I think you mis-understand debt, risk and the alternatives. If I put all of my eggs in one basket (Florida in this case), paid off property and a hurricane blows everything away, FEMA is nowhere to be found and the insurance companies take years to pay what little claims they actually do pay, I suffer through it in a blown out house. Currently being experienced by plenty of Floridians. 

However, if I take my resources and spread it around, I can weather bad times better. That's my point. If I have highly leveraged properties, as long as they cash flow, the bank takes the risk with me. I could lose my Florida house in a hurricane and move into my North Carolina house or my Tennessee property.

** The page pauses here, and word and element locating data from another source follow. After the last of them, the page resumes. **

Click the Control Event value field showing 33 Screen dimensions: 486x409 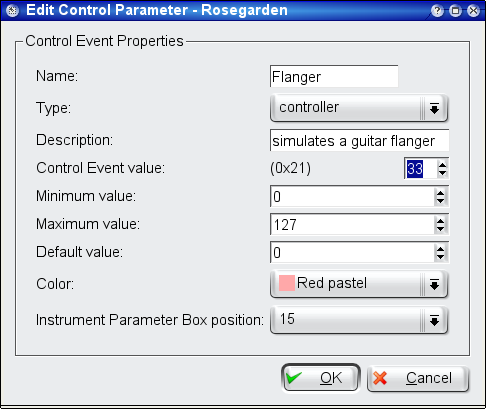(421, 168)
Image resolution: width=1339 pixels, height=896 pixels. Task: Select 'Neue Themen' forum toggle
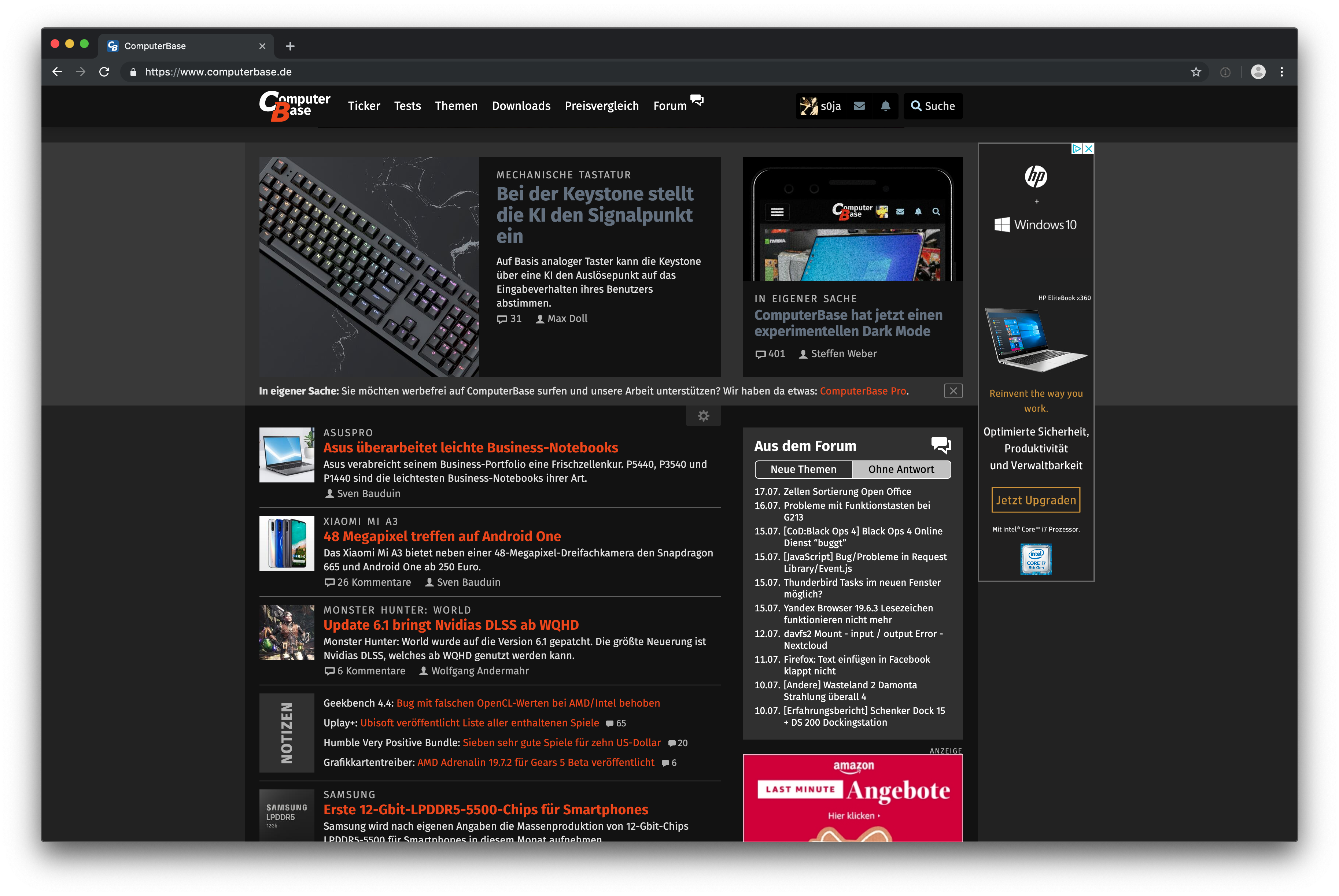tap(803, 469)
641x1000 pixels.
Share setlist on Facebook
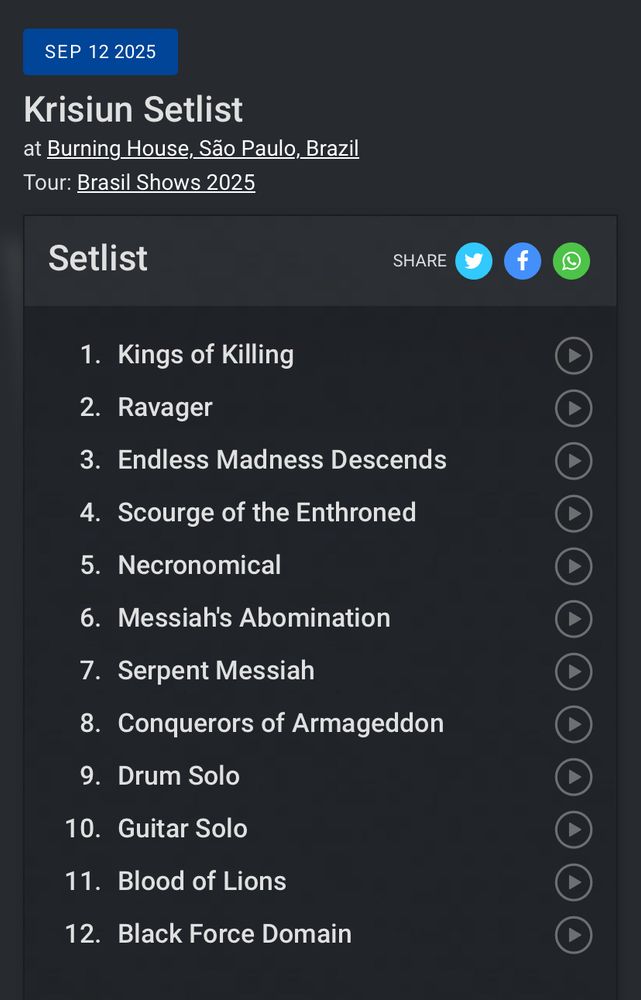pos(522,261)
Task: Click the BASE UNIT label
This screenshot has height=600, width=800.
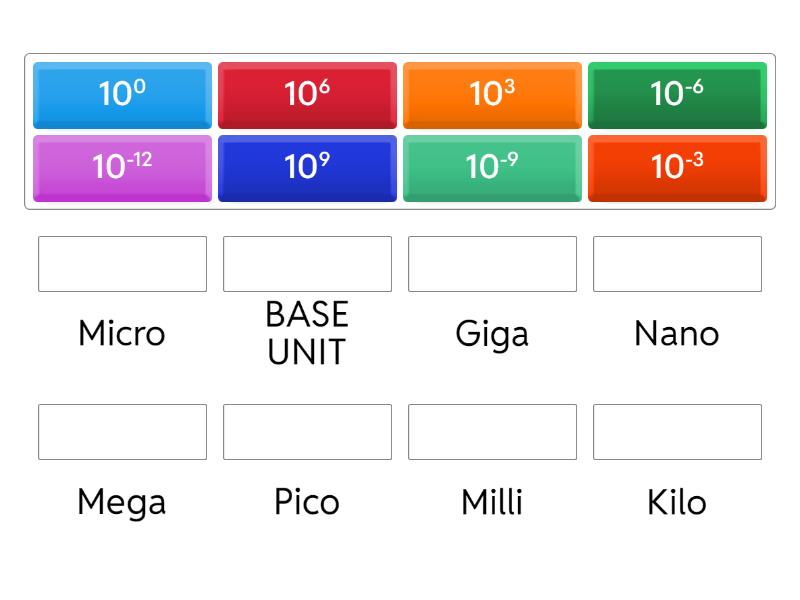Action: click(x=307, y=334)
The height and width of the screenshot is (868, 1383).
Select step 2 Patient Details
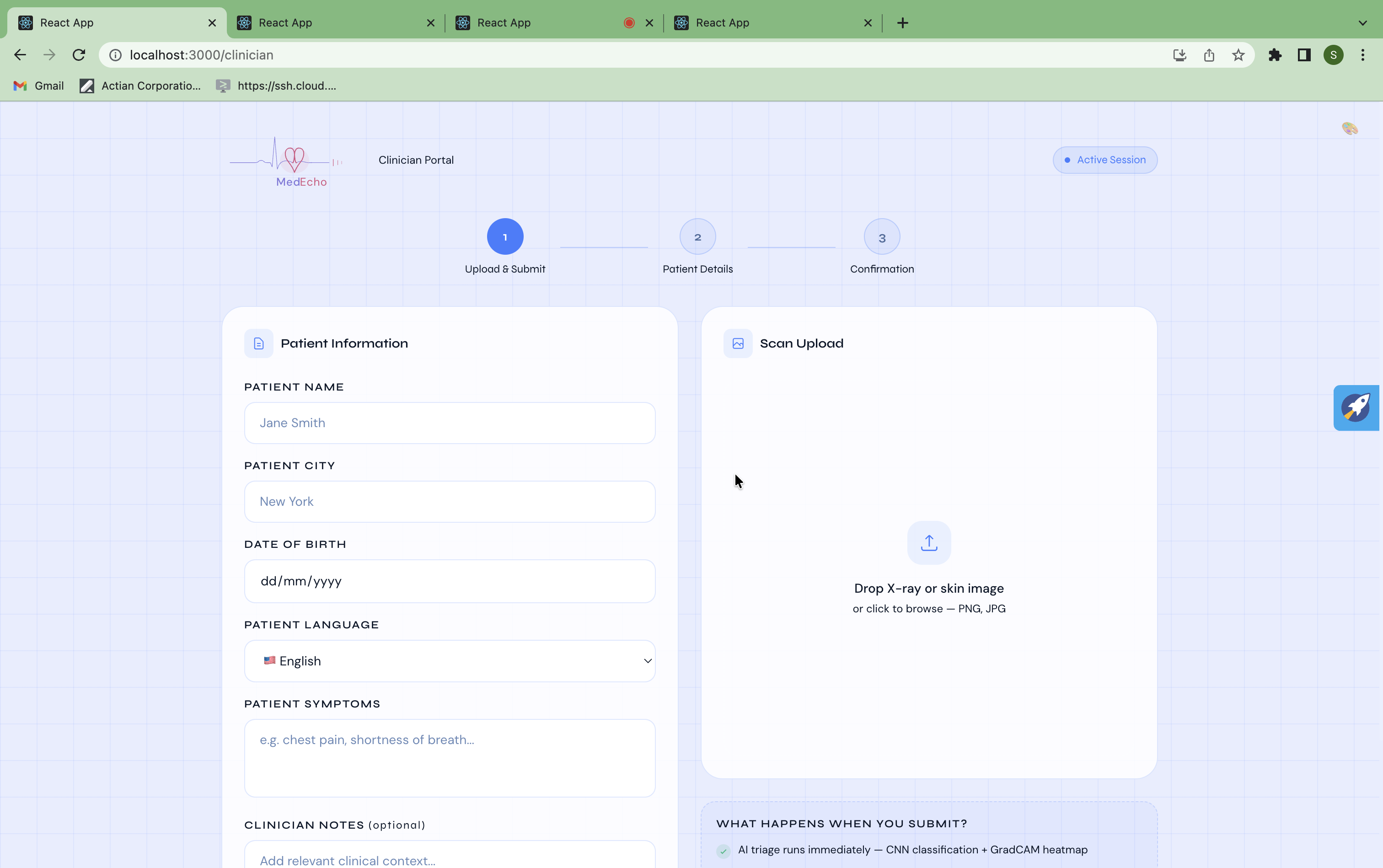(x=697, y=236)
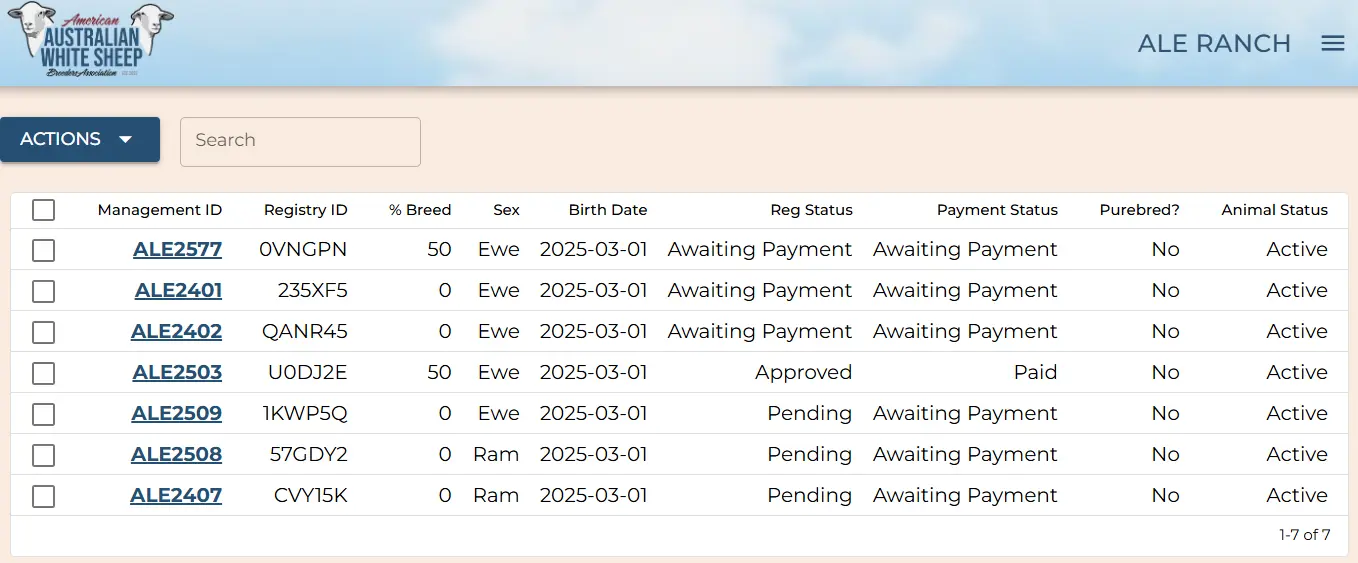Image resolution: width=1358 pixels, height=563 pixels.
Task: Sort by Reg Status column
Action: click(x=811, y=210)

If my Tennessee property gets hit by a tornado, I can move to my Alabama place. Plus, I get to experience all kind of great people, food and culture in the meanwhile.


Ken, You're changing the subject to something neither of us ever discussed.

The only thing you claimed was that having no-debt on a SFR property makes no sense, because of your theory that the government is going to be massively raising taxes on property owners to "oppressive" levels.

And what I said is that if this actually does happen, then properties with debt will actually be the *first* ones to go under ... and the ones without debt will be in the strongest and best position to survive. So you are actually disproving your point rather than proving it.

On this new topic, it sounds like you're not able to afford a diversified portfolio without taking on debt.

If so, that isn't everyone's situation (and is also not mine). But, if I were in that situation I would probably not be buying any directly owned properties at all (and would instead be investing in a diversified fund).

But everyone has their own unique financial situation, financial goals and risk tolerance. And good luck to whatever you choose to do.